(NaturalNews) New evidence has emerged linking animal agriculture to antibiotic resistance, in a study conducted by researchers from the Chinese Academy of Sciences and published in the journal Environmental Science & Technology.
For decades, health experts have been warning that widespread use of antibiotics in animal agriculture selects for the evolution of antibiotic resistant bacteria. Antibiotic-resistant intestinal bacteria may then be excreted in animal manure and enter the environment. Active traces of the drugs may also be excreted in animal waste, thereby entering the environment and producing more drug-resistant "superbugs" there. When animal manure is deliberately spread on agricultural fields, the problem is even worse.

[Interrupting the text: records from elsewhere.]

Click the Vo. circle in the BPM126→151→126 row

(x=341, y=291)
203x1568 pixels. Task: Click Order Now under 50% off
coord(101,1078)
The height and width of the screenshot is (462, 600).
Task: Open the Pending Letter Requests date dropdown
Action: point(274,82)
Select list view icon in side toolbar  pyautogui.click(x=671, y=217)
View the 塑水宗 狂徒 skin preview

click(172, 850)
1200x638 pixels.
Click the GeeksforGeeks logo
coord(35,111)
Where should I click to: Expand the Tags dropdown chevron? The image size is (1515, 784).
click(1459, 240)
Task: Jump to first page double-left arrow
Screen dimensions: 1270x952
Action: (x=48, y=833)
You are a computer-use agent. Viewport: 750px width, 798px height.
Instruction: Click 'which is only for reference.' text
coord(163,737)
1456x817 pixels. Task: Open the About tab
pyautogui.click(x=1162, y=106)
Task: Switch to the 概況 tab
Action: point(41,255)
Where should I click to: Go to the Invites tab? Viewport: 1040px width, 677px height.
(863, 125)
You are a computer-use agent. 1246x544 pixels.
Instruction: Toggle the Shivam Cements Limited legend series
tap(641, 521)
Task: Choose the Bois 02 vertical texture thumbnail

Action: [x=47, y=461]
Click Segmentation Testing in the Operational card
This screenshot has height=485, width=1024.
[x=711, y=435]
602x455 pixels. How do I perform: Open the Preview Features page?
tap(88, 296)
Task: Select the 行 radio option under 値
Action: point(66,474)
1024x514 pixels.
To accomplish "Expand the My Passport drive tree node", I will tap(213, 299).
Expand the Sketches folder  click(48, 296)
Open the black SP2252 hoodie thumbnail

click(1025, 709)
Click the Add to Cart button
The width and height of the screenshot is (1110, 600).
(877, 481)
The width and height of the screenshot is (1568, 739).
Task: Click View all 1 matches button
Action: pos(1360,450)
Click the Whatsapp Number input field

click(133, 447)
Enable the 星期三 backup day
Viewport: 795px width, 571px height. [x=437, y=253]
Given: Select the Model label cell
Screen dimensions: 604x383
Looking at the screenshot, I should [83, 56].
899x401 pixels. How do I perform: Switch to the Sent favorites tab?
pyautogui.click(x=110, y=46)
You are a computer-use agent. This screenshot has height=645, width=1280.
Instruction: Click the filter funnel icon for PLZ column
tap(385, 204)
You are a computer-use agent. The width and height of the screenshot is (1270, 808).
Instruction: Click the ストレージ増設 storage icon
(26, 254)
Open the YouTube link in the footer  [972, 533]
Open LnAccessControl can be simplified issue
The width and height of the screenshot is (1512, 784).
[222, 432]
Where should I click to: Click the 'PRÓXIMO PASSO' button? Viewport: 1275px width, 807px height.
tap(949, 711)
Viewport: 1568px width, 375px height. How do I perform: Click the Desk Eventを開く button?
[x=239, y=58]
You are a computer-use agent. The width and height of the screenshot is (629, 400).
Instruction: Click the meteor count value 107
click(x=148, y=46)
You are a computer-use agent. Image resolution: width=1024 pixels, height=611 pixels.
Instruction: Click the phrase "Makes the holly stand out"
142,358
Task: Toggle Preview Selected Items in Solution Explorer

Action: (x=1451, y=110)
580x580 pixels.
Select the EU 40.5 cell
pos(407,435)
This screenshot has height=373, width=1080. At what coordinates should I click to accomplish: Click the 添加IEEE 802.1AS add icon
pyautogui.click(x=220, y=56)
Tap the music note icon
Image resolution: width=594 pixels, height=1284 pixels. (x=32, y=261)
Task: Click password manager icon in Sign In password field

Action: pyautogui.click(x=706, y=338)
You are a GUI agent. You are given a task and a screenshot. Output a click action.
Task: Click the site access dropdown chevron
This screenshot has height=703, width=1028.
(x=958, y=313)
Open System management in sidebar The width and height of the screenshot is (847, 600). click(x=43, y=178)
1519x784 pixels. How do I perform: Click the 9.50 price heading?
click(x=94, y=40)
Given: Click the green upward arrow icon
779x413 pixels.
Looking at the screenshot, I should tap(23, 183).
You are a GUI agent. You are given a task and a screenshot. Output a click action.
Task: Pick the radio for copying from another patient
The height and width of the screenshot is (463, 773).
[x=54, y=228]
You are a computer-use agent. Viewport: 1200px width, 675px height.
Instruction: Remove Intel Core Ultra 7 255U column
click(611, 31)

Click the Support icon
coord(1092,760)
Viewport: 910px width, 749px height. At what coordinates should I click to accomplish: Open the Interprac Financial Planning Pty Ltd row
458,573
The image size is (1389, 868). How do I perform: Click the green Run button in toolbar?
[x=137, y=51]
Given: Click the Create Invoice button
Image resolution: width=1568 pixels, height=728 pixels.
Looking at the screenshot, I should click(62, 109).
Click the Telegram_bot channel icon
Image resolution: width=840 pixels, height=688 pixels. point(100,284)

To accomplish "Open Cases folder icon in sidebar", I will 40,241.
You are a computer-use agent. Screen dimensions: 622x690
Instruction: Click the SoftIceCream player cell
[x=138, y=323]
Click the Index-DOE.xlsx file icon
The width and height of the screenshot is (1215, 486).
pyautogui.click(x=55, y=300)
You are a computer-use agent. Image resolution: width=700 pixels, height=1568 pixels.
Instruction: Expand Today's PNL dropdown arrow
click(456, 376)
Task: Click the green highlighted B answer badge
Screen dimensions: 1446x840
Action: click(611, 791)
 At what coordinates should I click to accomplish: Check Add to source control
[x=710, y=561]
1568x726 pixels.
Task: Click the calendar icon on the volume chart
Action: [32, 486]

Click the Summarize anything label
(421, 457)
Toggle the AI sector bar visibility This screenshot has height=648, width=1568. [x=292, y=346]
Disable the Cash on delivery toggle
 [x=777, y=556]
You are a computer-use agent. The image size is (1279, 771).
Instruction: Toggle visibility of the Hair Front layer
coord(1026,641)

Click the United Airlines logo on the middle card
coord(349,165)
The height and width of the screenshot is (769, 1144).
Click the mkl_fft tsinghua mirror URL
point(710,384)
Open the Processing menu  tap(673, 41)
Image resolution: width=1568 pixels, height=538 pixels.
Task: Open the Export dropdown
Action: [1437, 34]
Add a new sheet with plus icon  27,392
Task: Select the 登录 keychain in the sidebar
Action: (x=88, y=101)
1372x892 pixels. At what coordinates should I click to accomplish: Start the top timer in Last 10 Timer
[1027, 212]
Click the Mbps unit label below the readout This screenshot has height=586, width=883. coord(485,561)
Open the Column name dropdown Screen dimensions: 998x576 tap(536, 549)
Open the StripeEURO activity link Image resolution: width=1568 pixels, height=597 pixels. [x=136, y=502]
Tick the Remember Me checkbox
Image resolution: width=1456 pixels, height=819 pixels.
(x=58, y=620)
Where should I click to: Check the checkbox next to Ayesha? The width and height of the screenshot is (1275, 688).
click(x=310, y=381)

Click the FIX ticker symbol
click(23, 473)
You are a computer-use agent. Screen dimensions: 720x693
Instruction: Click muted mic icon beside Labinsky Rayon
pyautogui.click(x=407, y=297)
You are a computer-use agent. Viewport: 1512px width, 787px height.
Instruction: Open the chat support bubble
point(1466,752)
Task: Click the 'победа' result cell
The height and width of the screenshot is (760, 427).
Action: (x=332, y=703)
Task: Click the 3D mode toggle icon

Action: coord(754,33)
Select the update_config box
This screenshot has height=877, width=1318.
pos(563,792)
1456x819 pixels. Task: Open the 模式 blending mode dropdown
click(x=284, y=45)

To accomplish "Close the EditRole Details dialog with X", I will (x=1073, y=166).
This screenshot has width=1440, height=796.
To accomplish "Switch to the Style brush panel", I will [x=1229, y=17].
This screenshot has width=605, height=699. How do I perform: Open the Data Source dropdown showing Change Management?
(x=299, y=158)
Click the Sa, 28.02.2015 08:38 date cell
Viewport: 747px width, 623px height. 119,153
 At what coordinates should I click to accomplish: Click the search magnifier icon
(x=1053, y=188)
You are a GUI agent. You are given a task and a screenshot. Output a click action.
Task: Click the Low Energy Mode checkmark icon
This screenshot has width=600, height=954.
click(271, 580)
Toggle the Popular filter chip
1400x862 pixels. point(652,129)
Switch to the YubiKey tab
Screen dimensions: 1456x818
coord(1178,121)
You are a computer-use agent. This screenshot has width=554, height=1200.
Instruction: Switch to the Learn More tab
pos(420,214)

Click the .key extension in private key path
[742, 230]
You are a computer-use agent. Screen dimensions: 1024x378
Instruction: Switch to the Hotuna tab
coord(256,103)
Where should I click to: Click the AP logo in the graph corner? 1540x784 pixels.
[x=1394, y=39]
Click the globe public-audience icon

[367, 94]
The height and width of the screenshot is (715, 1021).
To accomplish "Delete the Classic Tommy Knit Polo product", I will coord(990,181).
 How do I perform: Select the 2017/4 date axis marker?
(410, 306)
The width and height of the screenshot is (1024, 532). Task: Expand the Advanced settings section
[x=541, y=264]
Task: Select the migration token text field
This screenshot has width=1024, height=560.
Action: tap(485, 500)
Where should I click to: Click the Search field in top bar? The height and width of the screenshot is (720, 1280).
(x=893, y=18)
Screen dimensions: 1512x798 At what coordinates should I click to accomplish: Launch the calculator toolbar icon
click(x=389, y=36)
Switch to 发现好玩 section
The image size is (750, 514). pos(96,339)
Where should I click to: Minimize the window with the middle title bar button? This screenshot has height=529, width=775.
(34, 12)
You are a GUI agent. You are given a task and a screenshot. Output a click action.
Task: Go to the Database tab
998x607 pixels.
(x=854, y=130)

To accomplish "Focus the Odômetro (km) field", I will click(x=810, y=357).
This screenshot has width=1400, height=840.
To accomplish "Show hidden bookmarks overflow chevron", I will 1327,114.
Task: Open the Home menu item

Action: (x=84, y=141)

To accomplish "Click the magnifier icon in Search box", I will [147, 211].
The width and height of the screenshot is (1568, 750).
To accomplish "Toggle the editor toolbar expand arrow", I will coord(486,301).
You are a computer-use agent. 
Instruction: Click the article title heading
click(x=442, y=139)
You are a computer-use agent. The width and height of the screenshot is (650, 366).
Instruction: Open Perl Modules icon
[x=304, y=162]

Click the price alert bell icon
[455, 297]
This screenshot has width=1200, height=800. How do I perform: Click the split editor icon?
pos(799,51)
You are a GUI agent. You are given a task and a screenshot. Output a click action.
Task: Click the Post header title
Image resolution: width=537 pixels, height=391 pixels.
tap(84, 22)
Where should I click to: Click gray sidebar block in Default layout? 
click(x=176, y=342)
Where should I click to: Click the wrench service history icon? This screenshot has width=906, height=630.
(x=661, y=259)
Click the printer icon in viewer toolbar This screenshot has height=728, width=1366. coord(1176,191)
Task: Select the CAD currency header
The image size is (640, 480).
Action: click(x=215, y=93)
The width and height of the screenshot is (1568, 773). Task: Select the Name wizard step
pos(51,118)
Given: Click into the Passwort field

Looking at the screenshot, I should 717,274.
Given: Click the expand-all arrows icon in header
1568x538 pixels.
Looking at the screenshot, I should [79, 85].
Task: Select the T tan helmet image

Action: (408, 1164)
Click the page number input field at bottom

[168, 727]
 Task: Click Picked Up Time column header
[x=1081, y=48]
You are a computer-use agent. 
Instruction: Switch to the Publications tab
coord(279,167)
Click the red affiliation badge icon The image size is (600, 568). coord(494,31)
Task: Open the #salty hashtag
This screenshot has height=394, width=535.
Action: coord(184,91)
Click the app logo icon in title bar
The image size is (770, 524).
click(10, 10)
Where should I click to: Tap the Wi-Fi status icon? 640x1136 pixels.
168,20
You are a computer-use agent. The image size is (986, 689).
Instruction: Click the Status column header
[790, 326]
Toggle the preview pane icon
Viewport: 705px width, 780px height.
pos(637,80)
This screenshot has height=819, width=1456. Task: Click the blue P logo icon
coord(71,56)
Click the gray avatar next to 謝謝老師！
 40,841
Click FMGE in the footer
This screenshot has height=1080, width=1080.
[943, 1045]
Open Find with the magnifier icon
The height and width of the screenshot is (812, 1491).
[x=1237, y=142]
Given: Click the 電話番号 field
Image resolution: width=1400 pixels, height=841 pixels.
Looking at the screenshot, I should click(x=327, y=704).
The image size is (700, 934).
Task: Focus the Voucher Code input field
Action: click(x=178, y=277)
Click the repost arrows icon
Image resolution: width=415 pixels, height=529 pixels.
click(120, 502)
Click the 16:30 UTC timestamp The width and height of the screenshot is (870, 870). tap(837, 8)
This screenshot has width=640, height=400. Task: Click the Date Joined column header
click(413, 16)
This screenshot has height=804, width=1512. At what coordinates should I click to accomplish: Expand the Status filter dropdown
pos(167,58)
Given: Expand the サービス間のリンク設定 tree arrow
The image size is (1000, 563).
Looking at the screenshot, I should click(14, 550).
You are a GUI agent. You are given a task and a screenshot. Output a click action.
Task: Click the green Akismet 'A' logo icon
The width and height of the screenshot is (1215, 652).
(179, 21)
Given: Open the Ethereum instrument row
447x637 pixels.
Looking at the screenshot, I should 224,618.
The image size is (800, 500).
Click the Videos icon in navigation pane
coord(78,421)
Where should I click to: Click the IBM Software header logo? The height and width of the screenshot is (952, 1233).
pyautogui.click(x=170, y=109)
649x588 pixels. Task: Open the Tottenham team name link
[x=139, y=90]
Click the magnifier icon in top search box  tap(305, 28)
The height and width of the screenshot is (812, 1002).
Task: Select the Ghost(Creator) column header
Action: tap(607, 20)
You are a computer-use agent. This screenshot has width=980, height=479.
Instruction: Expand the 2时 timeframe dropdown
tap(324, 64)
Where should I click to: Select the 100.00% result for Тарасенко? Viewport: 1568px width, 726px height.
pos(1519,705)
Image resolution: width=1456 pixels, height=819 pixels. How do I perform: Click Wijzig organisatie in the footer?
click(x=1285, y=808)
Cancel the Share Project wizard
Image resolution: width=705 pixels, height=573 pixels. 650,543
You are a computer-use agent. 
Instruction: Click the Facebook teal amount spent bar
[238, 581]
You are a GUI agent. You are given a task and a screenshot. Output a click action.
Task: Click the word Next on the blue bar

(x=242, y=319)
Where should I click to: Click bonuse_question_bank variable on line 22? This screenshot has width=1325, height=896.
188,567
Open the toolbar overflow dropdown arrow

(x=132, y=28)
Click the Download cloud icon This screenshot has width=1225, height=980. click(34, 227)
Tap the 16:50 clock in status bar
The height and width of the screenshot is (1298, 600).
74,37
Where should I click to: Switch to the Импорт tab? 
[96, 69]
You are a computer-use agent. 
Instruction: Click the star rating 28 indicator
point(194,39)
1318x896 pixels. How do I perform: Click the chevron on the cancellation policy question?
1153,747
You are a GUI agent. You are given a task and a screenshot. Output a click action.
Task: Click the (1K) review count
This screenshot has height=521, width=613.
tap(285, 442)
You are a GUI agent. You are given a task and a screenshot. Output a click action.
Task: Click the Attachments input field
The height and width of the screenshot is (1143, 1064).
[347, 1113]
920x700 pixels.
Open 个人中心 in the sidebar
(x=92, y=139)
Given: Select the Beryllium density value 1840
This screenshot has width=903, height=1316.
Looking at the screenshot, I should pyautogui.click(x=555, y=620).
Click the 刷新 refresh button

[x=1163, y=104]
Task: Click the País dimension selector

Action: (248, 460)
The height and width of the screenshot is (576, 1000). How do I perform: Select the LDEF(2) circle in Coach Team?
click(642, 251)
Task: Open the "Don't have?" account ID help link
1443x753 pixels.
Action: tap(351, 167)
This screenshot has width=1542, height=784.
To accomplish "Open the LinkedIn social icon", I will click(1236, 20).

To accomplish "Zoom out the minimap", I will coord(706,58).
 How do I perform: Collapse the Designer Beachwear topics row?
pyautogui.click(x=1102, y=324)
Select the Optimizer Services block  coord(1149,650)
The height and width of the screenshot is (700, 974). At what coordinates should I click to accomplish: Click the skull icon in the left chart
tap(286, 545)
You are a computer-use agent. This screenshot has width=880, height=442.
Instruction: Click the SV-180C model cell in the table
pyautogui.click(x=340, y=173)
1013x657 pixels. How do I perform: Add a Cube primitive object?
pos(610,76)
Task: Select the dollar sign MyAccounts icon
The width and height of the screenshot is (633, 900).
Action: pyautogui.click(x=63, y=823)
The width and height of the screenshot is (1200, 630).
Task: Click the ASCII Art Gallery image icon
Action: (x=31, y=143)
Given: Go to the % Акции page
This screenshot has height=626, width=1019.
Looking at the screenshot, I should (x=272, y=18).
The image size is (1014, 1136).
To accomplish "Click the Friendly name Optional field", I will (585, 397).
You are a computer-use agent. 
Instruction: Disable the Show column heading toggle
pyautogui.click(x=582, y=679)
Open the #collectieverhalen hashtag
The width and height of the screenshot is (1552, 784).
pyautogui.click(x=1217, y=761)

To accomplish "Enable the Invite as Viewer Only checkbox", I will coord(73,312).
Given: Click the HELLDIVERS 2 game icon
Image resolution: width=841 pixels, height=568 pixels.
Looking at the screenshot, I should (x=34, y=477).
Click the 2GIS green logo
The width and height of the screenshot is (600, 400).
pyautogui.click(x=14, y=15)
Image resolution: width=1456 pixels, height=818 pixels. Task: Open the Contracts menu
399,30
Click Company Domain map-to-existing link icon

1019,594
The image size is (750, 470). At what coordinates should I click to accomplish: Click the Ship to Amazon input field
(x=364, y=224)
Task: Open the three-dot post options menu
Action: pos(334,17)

"In China and elsewhere, large amounts of antibiotics are used in the animal industry to promote growth," said researcher Yong-Guan Zhu. "If pathogens in the environment are exposed to these antibiotics and develop resistance, this is clearly a health threat to the general public."
In the current study, researchers used mass spectrometry and liquid chromatography to test the soil from farms near nine different pig feedlots near Beijing, Jiaxing and Tianjin, China. Unlike previous similar studies, which looked only for signs of antibiotics, the researchers tested for the antibiotic tetracycline and 10 of its metabolites, which are produced as it is broken down in a pig's body.
The researchers also tested bacteria in the soil for genes linked to tetracycline resistance. They detected 15 such genes, and found that their prevalence was directly correlated with the concentration of tetracycline and its metabolites in the soil.
The study shows that soils contaminated with agricultural manure "are major reservoirs of antibiotic-resistance genes in the environment," said Xiangdong Li of The Hong Kong Polytechnic University.
Antibiotic-resistant superbugs are regarded as a major growing public health threat.
"Some 90,000 Americans suffer potentially deadly infections each year from a drug-resistant 'staph superbug,'" writes Andreas Moritz in her book Timeless Secrets of Health & Rejuvenation.
"According to the U.S. Centers for Disease Control, more people now die from these superbugs than from AIDS diseases."